Apropos of nothing, here is my least favourite clip ever featuring eyeballs.
Taken from Lucio Fulci’s “Zombi 2” (aka “Zombie”) I can find no fault whatsoever with the title of this clip as it appears on YouTube.
Of course, there is one other use for noise that is intended to do injury to a person and that is the so-called ‘brown noise’ wherein brown is used as a metonym for poo (you can take the pin out now, that was the funny bit). As far as your hardly disinterested author can discover the whole thing appears to be an urban legend (VICE suggests that this spoof article from the New Scientist may be the root cause). There does seem to be a story about The Grateful Dead trying it at a concert and periodically the urban legend will come back when some hack claims that a band or DJ played it during a gig, but there is only one documented and peer-reviewed scientific appearance of the brown noise and I suggest that this will likely be the first, last and only.

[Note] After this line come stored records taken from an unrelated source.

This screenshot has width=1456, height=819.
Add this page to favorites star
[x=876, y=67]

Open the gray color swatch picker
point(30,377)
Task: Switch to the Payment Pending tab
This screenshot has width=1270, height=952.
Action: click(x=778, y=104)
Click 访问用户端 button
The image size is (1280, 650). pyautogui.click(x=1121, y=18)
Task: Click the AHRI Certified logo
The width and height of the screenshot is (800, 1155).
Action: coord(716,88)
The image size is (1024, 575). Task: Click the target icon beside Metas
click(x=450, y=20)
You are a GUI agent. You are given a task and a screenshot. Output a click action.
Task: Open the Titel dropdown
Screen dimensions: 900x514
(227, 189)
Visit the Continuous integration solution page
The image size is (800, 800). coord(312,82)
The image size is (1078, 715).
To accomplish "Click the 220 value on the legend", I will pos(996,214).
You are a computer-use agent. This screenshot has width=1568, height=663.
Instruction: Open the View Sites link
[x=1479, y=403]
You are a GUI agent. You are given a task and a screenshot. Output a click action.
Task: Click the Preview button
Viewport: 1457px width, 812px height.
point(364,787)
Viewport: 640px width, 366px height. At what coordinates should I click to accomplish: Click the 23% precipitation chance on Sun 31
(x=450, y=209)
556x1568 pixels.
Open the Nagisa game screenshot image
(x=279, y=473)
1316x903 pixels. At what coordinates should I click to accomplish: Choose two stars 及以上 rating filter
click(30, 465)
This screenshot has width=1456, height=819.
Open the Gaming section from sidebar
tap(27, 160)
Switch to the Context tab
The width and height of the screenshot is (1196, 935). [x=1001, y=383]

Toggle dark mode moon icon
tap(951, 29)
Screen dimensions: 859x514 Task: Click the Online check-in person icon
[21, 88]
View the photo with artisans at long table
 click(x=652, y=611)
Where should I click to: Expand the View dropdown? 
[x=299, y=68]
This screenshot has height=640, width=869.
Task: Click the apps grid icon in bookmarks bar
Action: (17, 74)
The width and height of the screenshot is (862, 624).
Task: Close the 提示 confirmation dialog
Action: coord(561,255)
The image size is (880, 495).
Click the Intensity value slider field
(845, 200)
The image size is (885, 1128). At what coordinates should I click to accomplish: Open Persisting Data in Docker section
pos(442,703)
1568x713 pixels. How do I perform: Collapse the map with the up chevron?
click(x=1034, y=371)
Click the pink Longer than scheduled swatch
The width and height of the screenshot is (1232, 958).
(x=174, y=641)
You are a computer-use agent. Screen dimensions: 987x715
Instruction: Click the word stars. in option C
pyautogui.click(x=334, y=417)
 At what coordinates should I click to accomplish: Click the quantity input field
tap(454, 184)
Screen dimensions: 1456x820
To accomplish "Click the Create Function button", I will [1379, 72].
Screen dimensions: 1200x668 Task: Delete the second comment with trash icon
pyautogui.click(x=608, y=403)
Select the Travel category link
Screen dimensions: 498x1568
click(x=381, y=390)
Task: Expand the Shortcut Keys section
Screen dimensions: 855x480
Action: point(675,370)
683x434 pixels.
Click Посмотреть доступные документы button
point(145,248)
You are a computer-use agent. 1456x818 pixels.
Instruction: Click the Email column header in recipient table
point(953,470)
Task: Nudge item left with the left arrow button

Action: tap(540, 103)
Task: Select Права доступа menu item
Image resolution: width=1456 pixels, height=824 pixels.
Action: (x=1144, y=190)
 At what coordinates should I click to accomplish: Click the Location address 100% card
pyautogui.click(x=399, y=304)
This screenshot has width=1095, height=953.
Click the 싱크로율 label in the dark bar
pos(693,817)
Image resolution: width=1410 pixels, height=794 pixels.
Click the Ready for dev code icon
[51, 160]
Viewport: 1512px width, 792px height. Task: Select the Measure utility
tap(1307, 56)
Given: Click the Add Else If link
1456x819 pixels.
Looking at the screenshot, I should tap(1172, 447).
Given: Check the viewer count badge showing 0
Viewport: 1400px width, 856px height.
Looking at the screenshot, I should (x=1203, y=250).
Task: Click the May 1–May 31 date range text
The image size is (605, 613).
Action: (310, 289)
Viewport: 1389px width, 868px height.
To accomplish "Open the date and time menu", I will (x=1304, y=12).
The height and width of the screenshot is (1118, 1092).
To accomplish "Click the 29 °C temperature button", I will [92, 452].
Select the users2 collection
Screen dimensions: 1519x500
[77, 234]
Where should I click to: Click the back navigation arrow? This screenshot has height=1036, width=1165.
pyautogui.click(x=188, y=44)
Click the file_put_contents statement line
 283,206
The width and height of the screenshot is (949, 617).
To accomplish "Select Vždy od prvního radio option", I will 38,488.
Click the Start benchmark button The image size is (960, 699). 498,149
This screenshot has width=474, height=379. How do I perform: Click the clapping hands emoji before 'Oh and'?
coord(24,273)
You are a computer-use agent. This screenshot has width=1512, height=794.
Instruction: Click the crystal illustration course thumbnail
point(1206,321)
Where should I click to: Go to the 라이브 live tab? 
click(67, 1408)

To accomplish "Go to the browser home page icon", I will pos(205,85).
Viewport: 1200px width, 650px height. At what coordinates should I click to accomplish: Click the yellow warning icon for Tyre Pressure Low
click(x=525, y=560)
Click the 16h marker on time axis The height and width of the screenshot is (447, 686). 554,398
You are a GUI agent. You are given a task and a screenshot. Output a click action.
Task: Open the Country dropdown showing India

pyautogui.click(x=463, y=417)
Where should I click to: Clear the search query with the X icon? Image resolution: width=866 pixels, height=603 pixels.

Excellent! 500 words in, 500 words of shit, 250 words about shit, and we still haven’t mentioned the bloody video we’re all here to discuss. It’s going well, listeners.
1986!
There was a cowboy in the White House (no change there then) and a crook in Downing Street (no change there then). In a zenith moment for blue riband UK journalism, The Scum took a moment out of phone hacking and publishing private medical records to accuse the almost life-long vegetarian Freddie Starr of eating a hamster. Jeremy Bamber was sentenced to a minimum of 25 years, 35 years ago, and still sees no prospect of a successful appeal even though the foundations for his conviction are less firm than, say, Tokyo city centre. And the single most unique singer, songwriter and performer in the UK at that time, possibly even ever, released her greatest hits album.
Preamble
To accompany “The Whole Story”, wacky songstress Dame Catherine of Bush released the brilliantly odd single “Experiment IV” alongside the even more brilliantly odder self-directed video, presumably also called “Experiment IV”. I did some Googling (bet you’ve never come across the sentence “I did some Binging”) as per the above disclaimer to find out whether the single was based on a true story or was just inspired by her singular and oddly brilliant brain. On what is possibly the first website ever created there is the quote
“one of the fans who played a dead body in the “X4” film made reference to two or three sources for the subject of the song and the film. (He didn’t say where he’d heard of these sources, but pretty clearly he’d learned of them from Kate during the filming.) One was a nightmare Kate herself had had. Another was a true story of a French scientist working with sonics who created a huge steam whistle, which actually did kill several people, including himself.”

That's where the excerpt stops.